I'm addicted to the serialized comic series Saga, even though it is starting to scare me.
Saga is an epic space drama, written by Brian K. Vaughn and illustrated by Fiona Staples. Since 2012, fans have explored the stories of Alana, Marko, and Hazel as they've battled other factions and each other in an contentious war that spans across the galaxy.
Over the last year, I've immersed myself in the feud between Landfall and Wreath, engaged in the complex story of love and sacrifice, eagerly awaiting each new paperback.
But now, in the aftermath of the terrorist attacks earlier this month that killed 43 people in Lebanon, and ended 129 lives too early in Paris, reading Saga is taking on a completely different tone.
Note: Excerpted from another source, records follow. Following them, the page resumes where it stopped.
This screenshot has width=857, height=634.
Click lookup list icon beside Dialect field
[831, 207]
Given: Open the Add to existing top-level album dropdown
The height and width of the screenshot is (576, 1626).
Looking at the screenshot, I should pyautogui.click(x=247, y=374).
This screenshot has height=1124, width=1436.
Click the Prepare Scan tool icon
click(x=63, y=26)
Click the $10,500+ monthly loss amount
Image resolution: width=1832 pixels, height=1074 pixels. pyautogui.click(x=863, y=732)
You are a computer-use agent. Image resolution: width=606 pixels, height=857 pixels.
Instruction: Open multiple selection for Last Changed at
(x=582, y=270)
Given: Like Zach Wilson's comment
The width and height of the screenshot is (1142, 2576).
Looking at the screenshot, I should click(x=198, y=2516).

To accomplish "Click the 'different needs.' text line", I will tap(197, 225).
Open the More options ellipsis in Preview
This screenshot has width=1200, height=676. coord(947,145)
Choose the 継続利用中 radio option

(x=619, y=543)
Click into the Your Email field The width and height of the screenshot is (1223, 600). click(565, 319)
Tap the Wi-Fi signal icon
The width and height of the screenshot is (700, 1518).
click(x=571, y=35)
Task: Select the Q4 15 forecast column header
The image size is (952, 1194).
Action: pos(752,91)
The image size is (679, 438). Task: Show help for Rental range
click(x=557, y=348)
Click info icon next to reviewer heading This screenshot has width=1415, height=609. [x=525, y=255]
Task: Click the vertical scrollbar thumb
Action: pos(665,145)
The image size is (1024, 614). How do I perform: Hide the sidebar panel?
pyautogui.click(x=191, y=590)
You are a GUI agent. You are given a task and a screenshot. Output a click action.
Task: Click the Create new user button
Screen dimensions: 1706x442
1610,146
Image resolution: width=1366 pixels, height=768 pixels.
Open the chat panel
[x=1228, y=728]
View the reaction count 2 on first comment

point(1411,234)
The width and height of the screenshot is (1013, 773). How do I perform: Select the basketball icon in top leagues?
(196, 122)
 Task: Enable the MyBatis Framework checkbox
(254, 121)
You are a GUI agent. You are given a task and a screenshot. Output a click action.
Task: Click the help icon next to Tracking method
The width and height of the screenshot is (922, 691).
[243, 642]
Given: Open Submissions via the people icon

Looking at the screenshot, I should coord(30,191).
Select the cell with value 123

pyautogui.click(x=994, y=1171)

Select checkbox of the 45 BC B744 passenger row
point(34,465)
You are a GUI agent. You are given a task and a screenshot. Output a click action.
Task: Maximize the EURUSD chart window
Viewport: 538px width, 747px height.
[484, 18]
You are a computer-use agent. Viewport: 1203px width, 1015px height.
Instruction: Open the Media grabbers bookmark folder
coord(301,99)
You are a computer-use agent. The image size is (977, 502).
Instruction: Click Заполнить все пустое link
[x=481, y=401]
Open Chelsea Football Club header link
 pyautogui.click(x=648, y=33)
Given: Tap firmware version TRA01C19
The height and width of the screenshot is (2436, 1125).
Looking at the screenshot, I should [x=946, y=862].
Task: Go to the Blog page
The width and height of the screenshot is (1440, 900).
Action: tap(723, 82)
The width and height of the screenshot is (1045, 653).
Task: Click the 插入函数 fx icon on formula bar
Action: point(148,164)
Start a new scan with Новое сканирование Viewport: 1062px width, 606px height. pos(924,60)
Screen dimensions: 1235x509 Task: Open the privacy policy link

While Staples and Vaughn are exploring the fallout of wars past, their commentary eerily feels like a discussion of events yet to come.
In Chapters 2 and 3 of the series, readers are introduced to "the horrors" a mythical ghost crew of maimed children. While their purpose is to continue serving as guardians of the planet, the breadth of their injuries (and the outsized fear of the residents when faced with the horrors) belies the point Vaughn and Staples want to get across.
We already have our own horrors.
Over 6, 828 soldiers died in the military campaigns in Afghanistan and Iraq since 2001. It is established that the military relies on people from low income backgrounds to fill the ranks of their fighters, selecting most from rural zip codes and areas with higher than average levels of poverty. In 2016, the army faces an uphill battle to recruit 62,500 soldiers - and that's if we don't officially declare war.
No matter how we think about it, war is hell on women. Rape is a weapon of war and one that is used to sow fear and dominance in almost every global conflict. The self-styled Islamic State not only enforces an oppressive environment that bars women from participating in public life, but many of the fighters believe their use of rape is sanctioned by Islam. Even while fleeing ISIS, women face a unique set of problems. Women Under Siege, a project of the Women's Media Center that examines the impact of war on women and girls, found a trail of "sexualized violence against women" among migration routes involving everyone from the smugglers to the men running the detention centers.
The future is looking grim.
In Saga, as the war continues it just becomes a fact of life for residents of Landfall, as it has for us. It's been fourteen years since 9/11, the day a coordinated attack by Al-Qaeda brought down the Twin Towers, crashed 4 planes, and murdered a total of 2,977 people. Since then, the United States has spent anywhere from $1.6 trillion dollars to $6 trillion dollars fighting the wars and managing the fallout.
But while it feels like the war is never ending, most people are not directly involved with the battles or the war effort. As our loved ones die (and return to uncertain futures), the war may as well be playing out on another planet.
Marko and Alana become the target of an intergalactic manhunt because they committed the sin of falling in love and having a child. Hazel, the baby so prominently featured various covers, is a symbol of interracial love and a different future - one so controversial that various teams of people attempt to kill the young family before people learn of Hazel's parentage.
The language used by the warring factions in Saga mirrors the real life testimonies of those who were tempted to be radicalized, either through alienation or isolation from their homes and peers:
The things that make life worth living—love, family, good books—are all under attack in the war between Landfall and Wreath. The sustained conflict leads many people to suspend their own personal beliefs of right and wrong and instead fuel the horrors of war without truly understanding why.
In the world of Saga, this leads to long moments of reflection by each of the main characters.
In our world, the outcome remains to be seen.
Saga #31 drops November 25th.
And I'm honestly a little afraid to peer into the looking glass.